(SELECTED TEXT Opens)
In 1987, the surveys predicted a clean 24-0 sweep for Cory Aquino’s senatorial ticket. When the initial results came, only one opposition candidate ----Joseph Ejercito Estrada----made it. I was tear-gassed at EDSA for protesting the results. Seeking a safer course, I went to a forum in Washington, DC with a few other Grand Alliance for Democracy (GAD) candidates to present a paper showing that nine to ten of us should have won in an honest count. Then Sen. Jesse Helms, who was in the audience, was moved to react with a choice epithet against the Cory government. Within days, our second GAD candidate, Juan Ponce Enrile, joined the winning slate.

In 1992, the surveys counted me out of the senatorial race. Yet at the first hour of the national count at La Salle Greenhills, I was in the top four. After a while, the lights went out. When the power returned, I was already No. 26. Undaunted, I looked for someone who could help me staunch the ongoing hemmorhage. A friendly soul appeared. Within three days, I was back on the winning slate. My archangel prevented me from being written off, but he said I had lost three years of my rightful term. In that election, the first 12 senators served for six years, the next 12 for three.
(SELECTED TEXT Closes)
(DATASET EXCERPTS Opens)
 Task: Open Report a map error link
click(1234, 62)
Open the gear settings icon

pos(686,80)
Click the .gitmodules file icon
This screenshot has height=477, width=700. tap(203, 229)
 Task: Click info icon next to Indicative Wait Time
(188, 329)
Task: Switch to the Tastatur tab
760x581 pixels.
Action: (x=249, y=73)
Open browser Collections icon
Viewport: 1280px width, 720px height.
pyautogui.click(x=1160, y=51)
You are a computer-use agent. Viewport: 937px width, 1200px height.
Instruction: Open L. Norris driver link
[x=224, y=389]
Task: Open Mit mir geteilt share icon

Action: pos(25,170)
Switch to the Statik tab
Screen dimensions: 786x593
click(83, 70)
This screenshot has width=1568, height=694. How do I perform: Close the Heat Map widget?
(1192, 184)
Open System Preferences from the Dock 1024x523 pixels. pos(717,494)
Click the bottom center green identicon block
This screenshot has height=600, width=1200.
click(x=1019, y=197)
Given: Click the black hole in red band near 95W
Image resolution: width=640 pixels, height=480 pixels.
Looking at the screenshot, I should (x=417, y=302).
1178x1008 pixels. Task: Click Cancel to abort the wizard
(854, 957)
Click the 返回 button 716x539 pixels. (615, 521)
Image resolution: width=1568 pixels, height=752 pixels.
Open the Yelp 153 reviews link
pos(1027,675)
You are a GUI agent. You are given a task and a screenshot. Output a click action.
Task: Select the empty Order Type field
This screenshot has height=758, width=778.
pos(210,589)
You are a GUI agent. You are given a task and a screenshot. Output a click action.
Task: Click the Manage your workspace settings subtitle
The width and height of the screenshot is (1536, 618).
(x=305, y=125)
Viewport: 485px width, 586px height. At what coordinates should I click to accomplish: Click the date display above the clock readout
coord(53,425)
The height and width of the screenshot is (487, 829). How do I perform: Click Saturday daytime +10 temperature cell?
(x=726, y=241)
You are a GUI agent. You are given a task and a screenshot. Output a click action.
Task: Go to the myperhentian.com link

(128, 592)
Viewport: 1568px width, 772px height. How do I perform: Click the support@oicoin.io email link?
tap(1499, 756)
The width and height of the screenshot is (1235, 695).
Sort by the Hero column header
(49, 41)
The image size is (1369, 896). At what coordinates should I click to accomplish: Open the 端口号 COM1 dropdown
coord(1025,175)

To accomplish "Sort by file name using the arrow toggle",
(DATASET EXCERPTS Closes)
TASKS TO CARRY OUT
a: In the passage on the senatorial elections, reproduce the portion between "In 1987, the" and "joined the winning slate.", inclusive, changing "forum" to "conference".
b: Translate into Spanish this sentence from the passage on the senatorial elections: "After a while, the lights went out."
c: According to the passage on the senatorial elections, which second GAD candidate joined the winning slate in 1987?

YOUR WRITTEN ANSWERS
a:
In 1987, the surveys predicted a clean 24-0 sweep for Cory Aquino’s senatorial ticket. When the initial results came, only one opposition candidate ----Joseph Ejercito Estrada----made it. I was tear-gassed at EDSA for protesting the results. Seeking a safer course, I went to a conference in Washington, DC with a few other Grand Alliance for Democracy (GAD) candidates to present a paper showing that nine to ten of us should have won in an honest count. Then Sen. Jesse Helms, who was in the audience, was moved to react with a choice epithet against the Cory government. Within days, our second GAD candidate, Juan Ponce Enrile, joined the winning slate.

b: Al cabo de un rato, se apagaron las luces.

c: Juan Ponce Enrile